We’d assumed that Konami had been the ones to purchase the domain again, especially as they have been making efforts to actively reinvigorate the brand through tie-in content and even activating an all-new (and verified) Twitter account. Seeing this meme pop up on the site (and only the site, I might ad — it has yet to surface on any other official Silent Hill channels) gives great pause to that idea, especially seeing as, if nobody had checked the site, nobody would’ve seen this bizarre update. If not Konami, though, who? An enterprising, and apparently very rich, fan grabbing the domain for kicks is plausible, although it feels weird that this is all that they’d use it for. In a fantasy world where I had 10 grand to throw away on a web domain, I think I’d use it for a lot more than a single meme in nearly a year of ownership. I don’t think I’d have been able to resist throwing up something like a count-down timer, similar to the infamous Black Hound incident from 2015.

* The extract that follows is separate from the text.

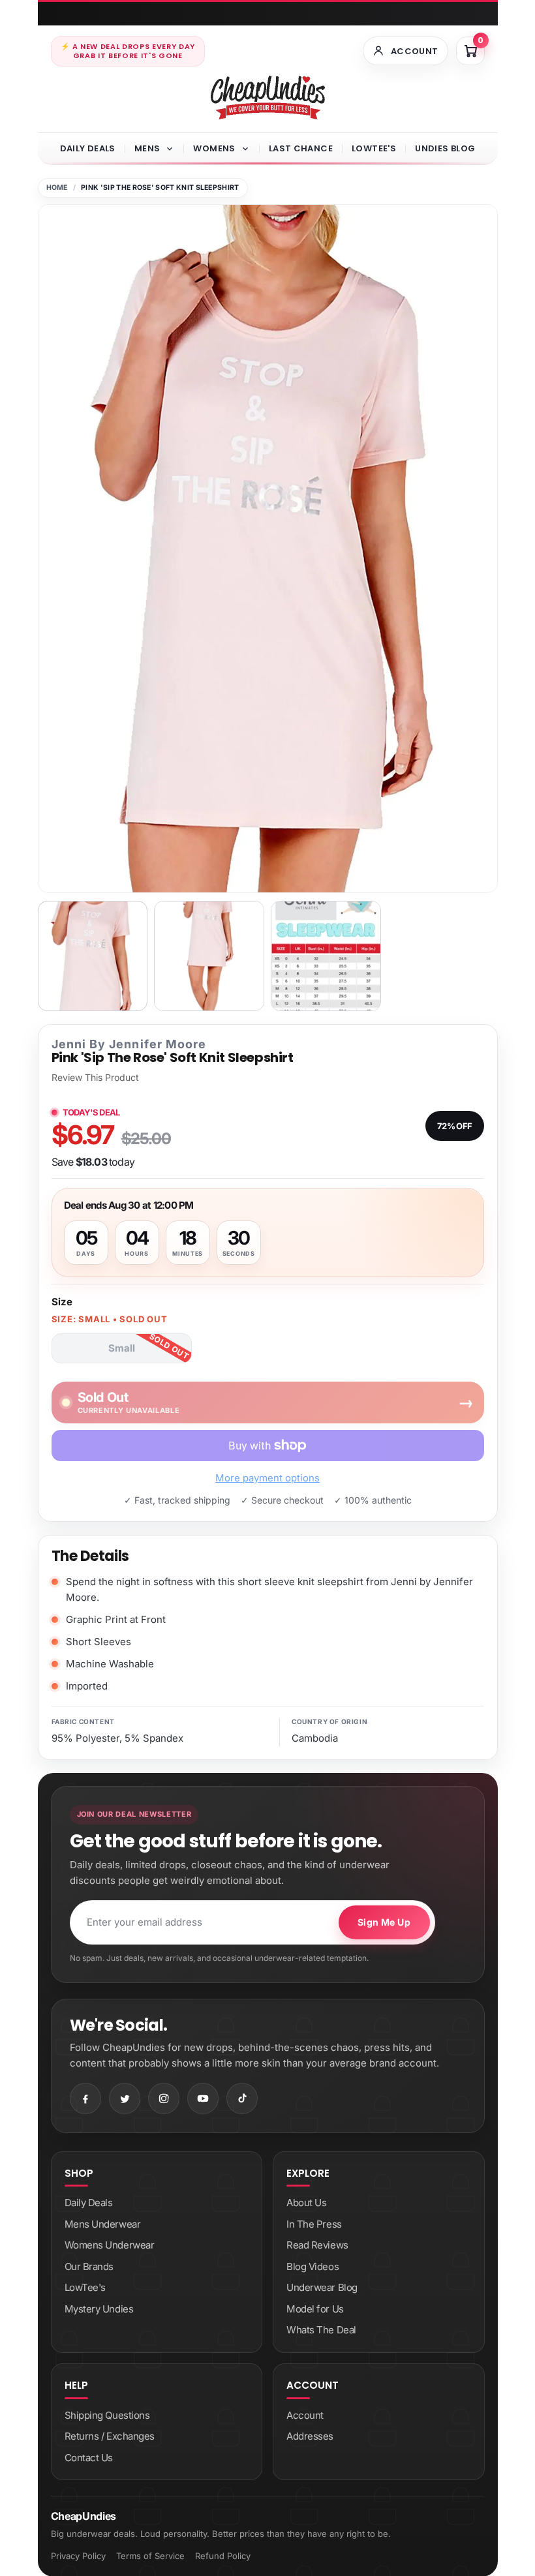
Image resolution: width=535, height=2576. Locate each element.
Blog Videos (312, 2266)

If Konami really does own the site, it stands to reason that jumping into the Tall Lady meme fray is a good way of drawing attention to the site being active again even though the series doesn’t have anything to show yet, but it’d be incredibly strange marketing. Again, no other Silent Hill hubs like the Twitter or Facebook accounts have used this image.
We’ll keep you posted, and will be periodically checking Silent Hill‘s website from time to time for more changes.